With the Dow industrials lower and the Nasdaq Composite flat, Microsoft shares rose Thursday after Jefferies analyst Brent Thill affirmed his buy rating on the Redmond, Wash., tech giant and stuck with his $200-a-share price target.
Microsoft has received a significant boost from the shift to work-from-home routines by workers across the globe amid the coronavirus crisis, the Jefferies analyst said.
Microsoft Teams, which provides web and videoconferencing services, has helped lead the way as companies and their employees, unable to meet in person, are forced to do so virtually.
"The biggest beneficiary of the new work from home environment is in the productivity suite and especially Microsoft Teams, which has seen a large spike in demand," Thill wrote.
Microsoft's cloud-computing service Azure, its gaming systems, and Windows have also seen increases amid the work-from-home shift.

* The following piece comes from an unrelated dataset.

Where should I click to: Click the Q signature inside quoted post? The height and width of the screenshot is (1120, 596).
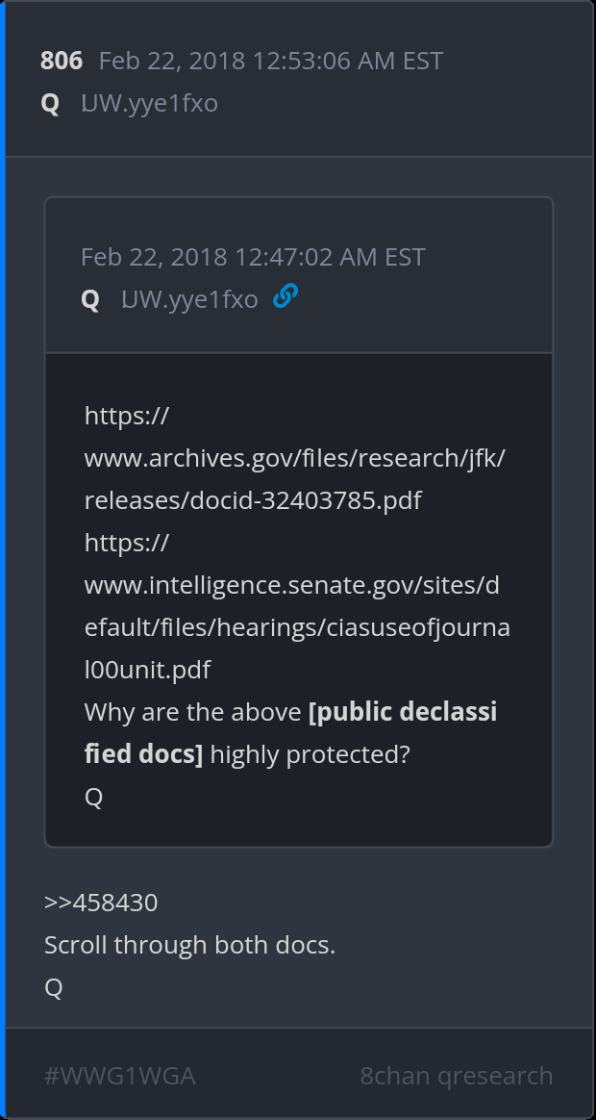click(x=94, y=797)
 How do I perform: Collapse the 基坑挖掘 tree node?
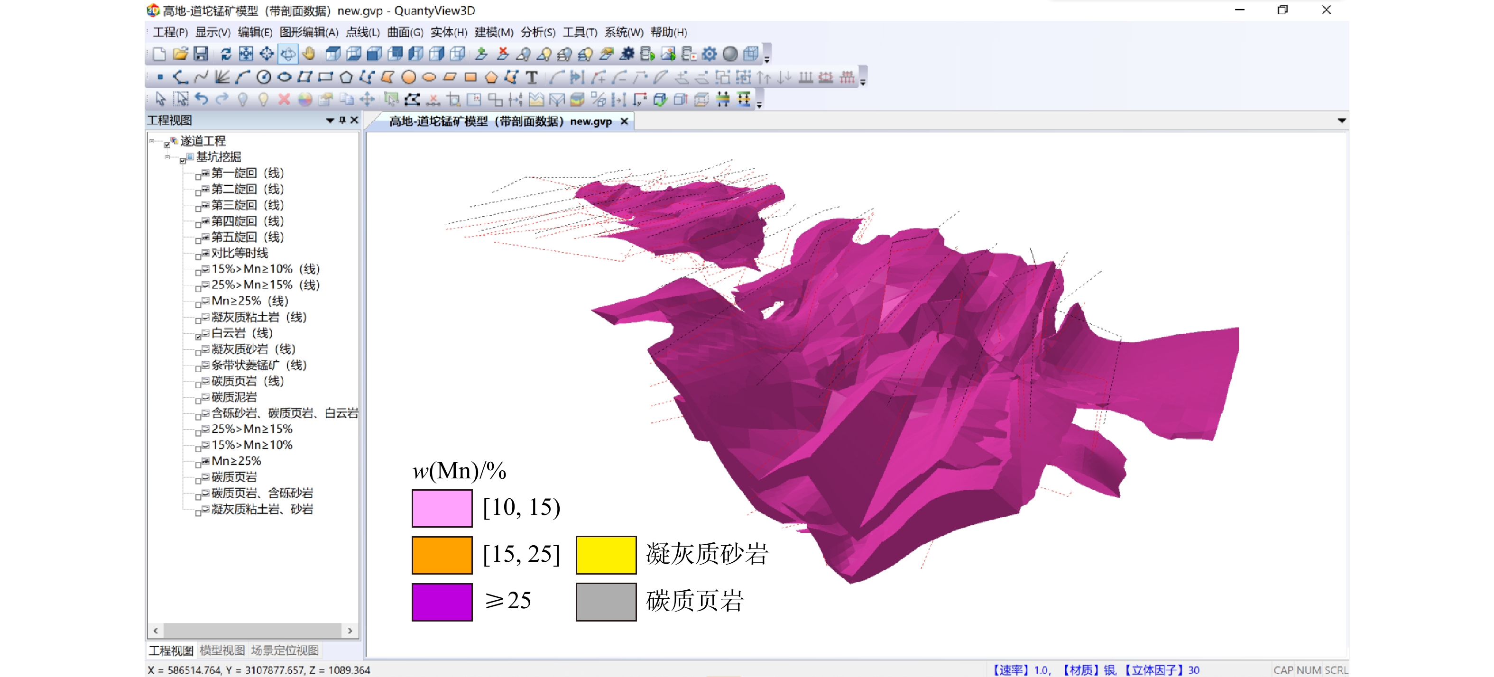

Customer upgrades of their devices have increased and use of Windows Virtual Desktop has tripled, the Jefferies analyst noted.
The biggest increase in demand for Microsoft Teams has also had a "halo effect," driving increased renewals for Microsoft 365 while also helping the company upsell to more premium products, Thill wrote.
Security issues surrounding videoconferencing, such as hackers disrupting meetings on Zoom (ZM) - Get Zoom Video Communications Inc. Report, have also provided a favorable contrast for Microsoft and Windows.
The tech giant has invested $1 billion a year into security with a staff of 3,500 employees focusing on security issues, the analyst noted.
At last check Microsoft shares were trading up 0.7% at $195.50.